- _Page extract_:
1 “Henry Lee” by Dick Justice

Dick Justice’s World:

Not much is known about Richard “Dick” Justice. Born in 1906 in West Virginia, he recorded only ten songs in 1929 for Brunswick Records in Chicago. From his recordings, we can tell he was very influenced by black Blues singers, especially Luke Jordan, from who he took his rendition of “Cocaine”, but he also sang songs that originated in the British Isles ballads tradition, like “One morning in May” and “Henry Lee”. On four of the ten sides he recorded, he play back guitar to the fiddle of Reese Jarvis. He also played music with fellow West-Virginian singer and guitar player Frank Hutchinson and they worked together in the coal mines of Logan County.

Here’s a one-hour compilation i made that includes all of Dick Justice’s recordings, a few tracks from his friend Frank Hutchinson and four tracks by Luke Jordan.

Tracks selection:

1.Henry Lee Dick Justice

2.Old Black Dog Dick Justice

3.Little Lulie Dick Justice

4.Brown Skin Blues Dick Justice

5.Cocaine Dick Justice

6.One Cold December Day Dick Justice

7.Guian Valley Waltz Dick Justice/Reese Jarvis

8.Poor Girl’s Waltz Dick Justice/Reese Jarvis

9.Poca River Blues Dick Justice/Reese Jarvis

10.Muskrat Rag Dick Justice/Reese Jarvis

11.The Miner’s Blues Frank Hutchison

12.Logan County Blues [1927] Frank Hutchison

13.The Chevrolet Six Frank Hutchison

14.Cumberland Gap Frank Hutchison

15.The Deal Frank Hutchison

16.K.C. Blues Frank Hutchison

17.Pick Poor Robin Clean (Take 1) Luke Jordan

18.Cocaine Blues Luke Jordan

19.Won’t You Be Kind Luke Jordan

20.My Gal’s Done Quit Me  Luke Jordan

DOWNLOAD “DICK JUSTICE’S WORLD” (zip file)

butterfly1965

 

 

 

 

Here’s a funny cartoon illustrating Dick Justice’s Cocaine

The Henry Lee Variations

The opening song of the Anthology, “Henry Lee” is an americanized version of an old ballad from the British Isles called “Young Hunting” (It goes with other names as well, like many aural folk songs). At the end of the 19th century, the american scholar and folklorist Francis J. Child published “The English and Scottisch popular ballads”, an enduring work that gathered and compiled songs transmitted orally from generation to generation, some dating back to the Middle-Ages. Most of the songs came to the United States via immigrants from the British Isles. A lot of them settled in the appalachian mountains and kept the memory of this songs alive. 

The first selections in the Anthology, as Harry Smith wrote in the handbook, are all derived from Child Ballads, each one having a particular number, and with Smith’s obsession with numerical orders, he choosed the one with the lowest number in his list (Child n;68) to open the set. Like many other ballads of this type, the subject is betrayed love and murder. In fact, it’s now common to call them “Murder Ballads”.

- _Provided material_:

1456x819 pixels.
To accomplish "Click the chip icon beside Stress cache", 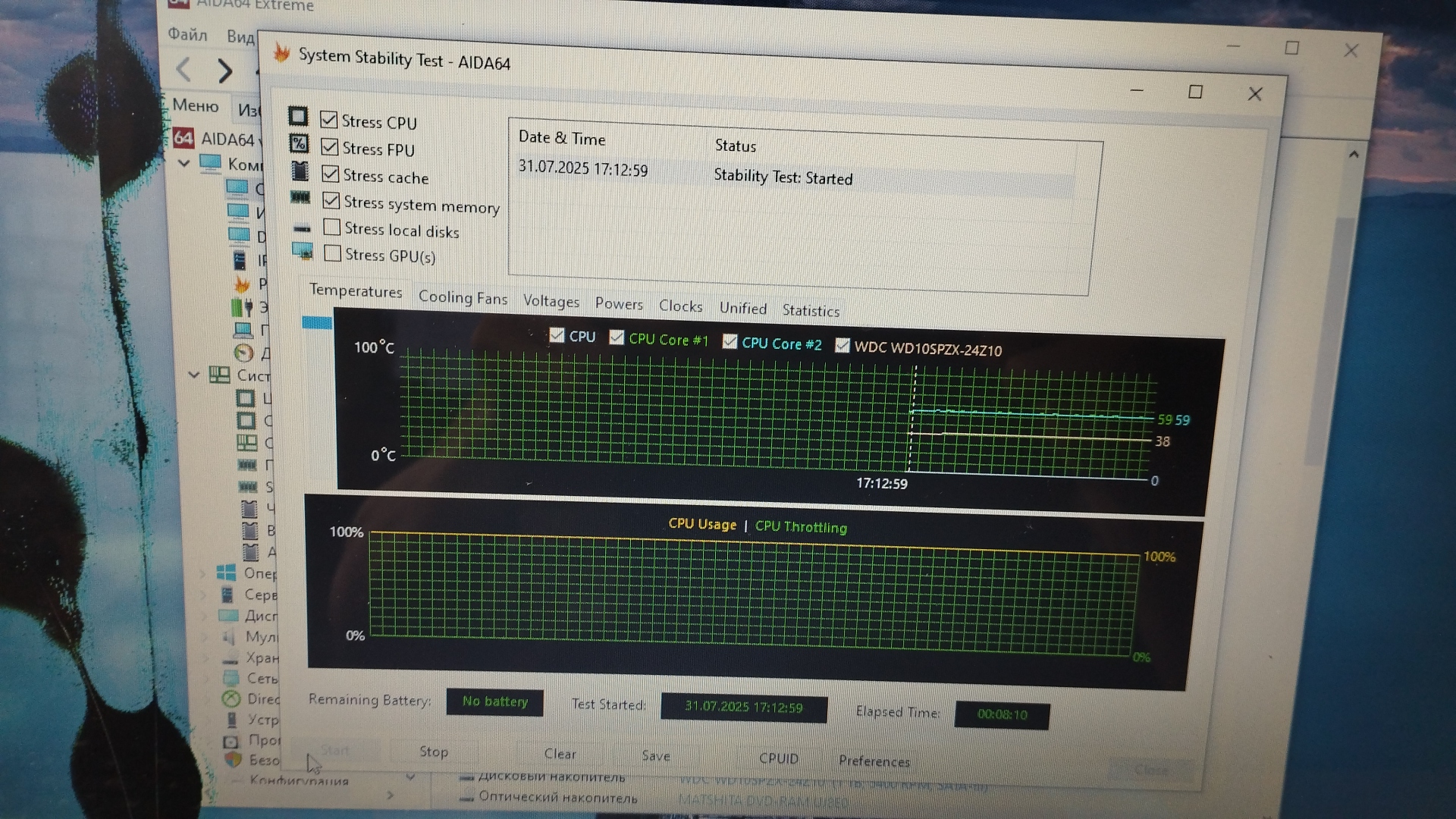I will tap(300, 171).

==

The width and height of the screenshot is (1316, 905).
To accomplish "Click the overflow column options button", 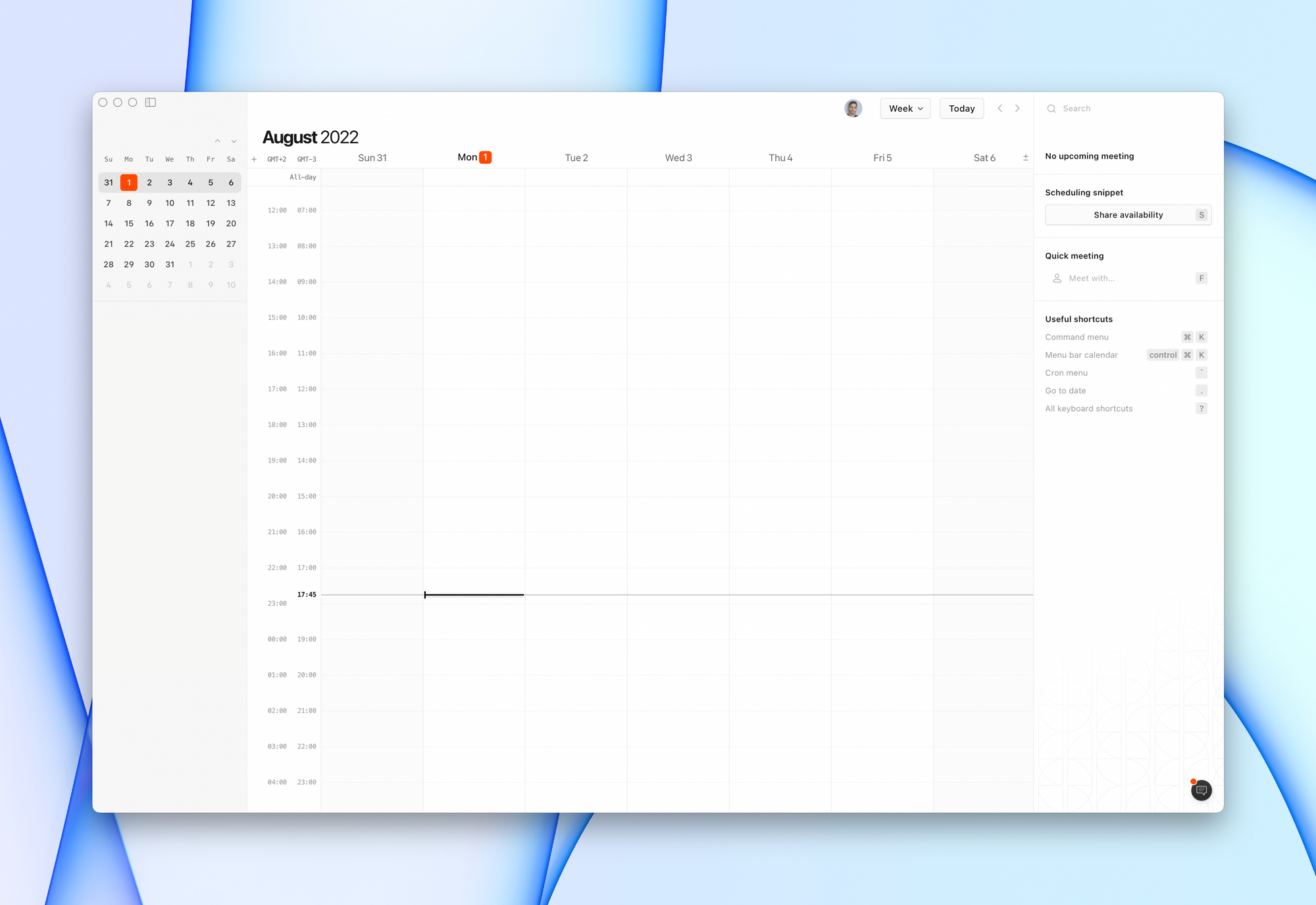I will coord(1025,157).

- _What the exercise asks_: Quote the stretch of the Dick Justice page from "The Henry Lee" through "this songs alive.".

- _Solution to the exercise_:
The Henry Lee Variations

The opening song of the Anthology, “Henry Lee” is an americanized version of an old ballad from the British Isles called “Young Hunting” (It goes with other names as well, like many aural folk songs). At the end of the 19th century, the american scholar and folklorist Francis J. Child published “The English and Scottisch popular ballads”, an enduring work that gathered and compiled songs transmitted orally from generation to generation, some dating back to the Middle-Ages. Most of the songs came to the United States via immigrants from the British Isles. A lot of them settled in the appalachian mountains and kept the memory of this songs alive.